Ce patriotisme devenait, il est vrai, bien savant pour la plupart, et l’ardeur des passions qu’il ne satisfaisait pas assez, plus forte que lui, éclata malgré lui. L’intelligence polonaise n’accepte pas encore une notion trop compliquée de l’état ; les cœurs polonais ont besoin de vifs entraînemens qui ne vont pas avec la tactique régulière des politiques réfléchis. L’éducation de l’homme et du citoyen se fait presque toujours en Pologne sous la direction de la femme. « La femme aux long cheveux et à l’esprit court, » disait l’antique poésie populaire des Slaves ; — « la reine de la maison, l’ame des ames, » disent depuis des siècles les poètes polonais. On n’imagine pas, avec nos mœurs de l’Occident, l’autorité que la femme exerce dans le silence et l’isolement de cette vie rustique des châteaux, à l’ombre du foyer de famille, au fond des villages, au milieu des grands bois.

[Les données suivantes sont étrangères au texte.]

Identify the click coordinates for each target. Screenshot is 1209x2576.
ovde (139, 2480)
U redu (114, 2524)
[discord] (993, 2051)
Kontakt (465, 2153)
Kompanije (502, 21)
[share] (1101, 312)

Le génie polonais s’est formé sous ce gouvernement domestique ; il y a pris l’ardente sensibilité qui fait son malheur et sa puissance.

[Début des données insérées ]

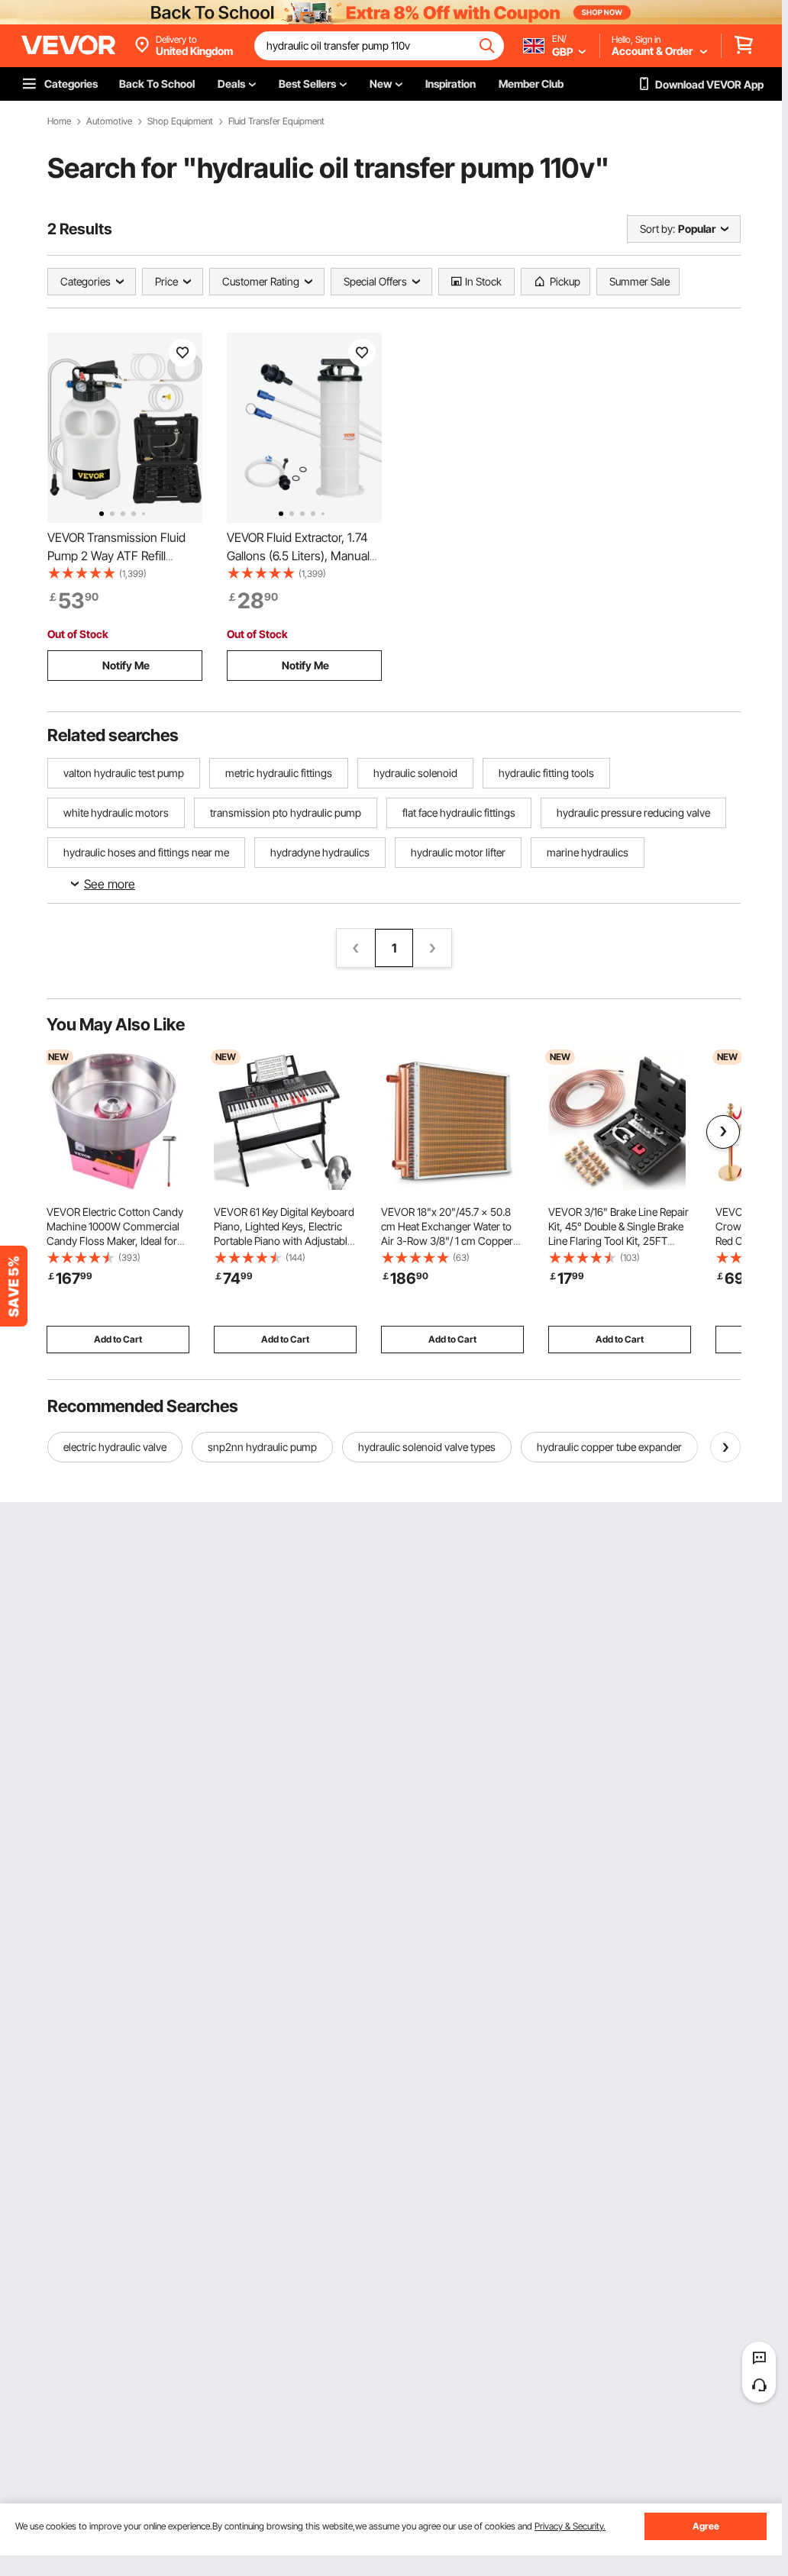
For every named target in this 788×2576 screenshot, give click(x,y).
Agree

Le moment arrive pourtant où cette exaltation va trouver carrière. L’avenir qui s’ouvre aujourd’hui est assez large pour occuper ensemble et la prudence des sages et l’impétuosité des violens. Il y aura beaucoup à fonder et certainement beaucoup à combattre. Ce n’est pas trop de toutes les aptitudes nationales dans la crise suprême qui s’annonce sous de si éclatans auspices. Je souhaite que ces pages donnent ici quelque idée des forces vraies dont la Pologne dispose, des ressources qu’elle peut, qu’elle doit puiser en elle-même. Si seulement elle apprend à les bien conduire, il faudra dès demain répéter, avec plus d’espoir que jamais, le cri prophétique des légions de Dombrowski : « Non, la Pologne n’est pas perdue ! »


ALEXANDRE THOMAS.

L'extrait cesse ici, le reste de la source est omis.